Australian scientists announce the successful implantation of the first bionic eye in a human patient, named Dianne Ashworth. She received the advanced device because a degenerative condition called retinitis pigmentosa took away her eyesight.
The disease affects a small percentage of the population, about 1 in 3,000 babies in Australia alone. It appears when a defect causes a certain protein to make its way to the retina, destroying light-sensitive cells, and leading to progressive sight loss.
Ashworth had suffered profound vision loss before the implantation procedure. The electronic device she now carries allows her to see bright flashes of light, the team behind the instrument explains.
By 2014, the same group adds, a better version of the bionic eye should be made available for patients who went blind because of retinitis pigmentosa and macular degeneration brought on by age.
The early prototype bionic eye was produced by Bionic Vision Australia, and is currently just a test model. Researchers at the company are working closely with Ashworth, obtaining valuable feedback on how their implant is performing, and what needs improving.
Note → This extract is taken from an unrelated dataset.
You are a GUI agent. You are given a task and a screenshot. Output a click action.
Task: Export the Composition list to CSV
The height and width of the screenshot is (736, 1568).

The instrument is attached to the back of her eye, where it produces electrical pulses that travel along the ocular nerve. Within 2 years or so, the device could be made into a working bionic eye, capable of restoring at least some vision to blind individuals.
“I didn’t know what to expect. All of a sudden, I could see a little flash. It was amazing. Every time there was stimulation, there was a different shape that appeared in front of my eye,” Ashworth said in a recent statement, as quoted by Bloomberg
The company that manufactured the prototype includes investigators from the Bionics Institute, the Center for Eye Research Australia, the University of Melbourne and the University of New South Wales, all in Australia.
The team now plans to produce even more advanced implants, and to have them tested in willing subjects within 18 months or so. If successful, then millions of blind people around the world could finally regain at least some of their sight.
While they will never be able to see as good as they did, the quality of their lives will improve considerably.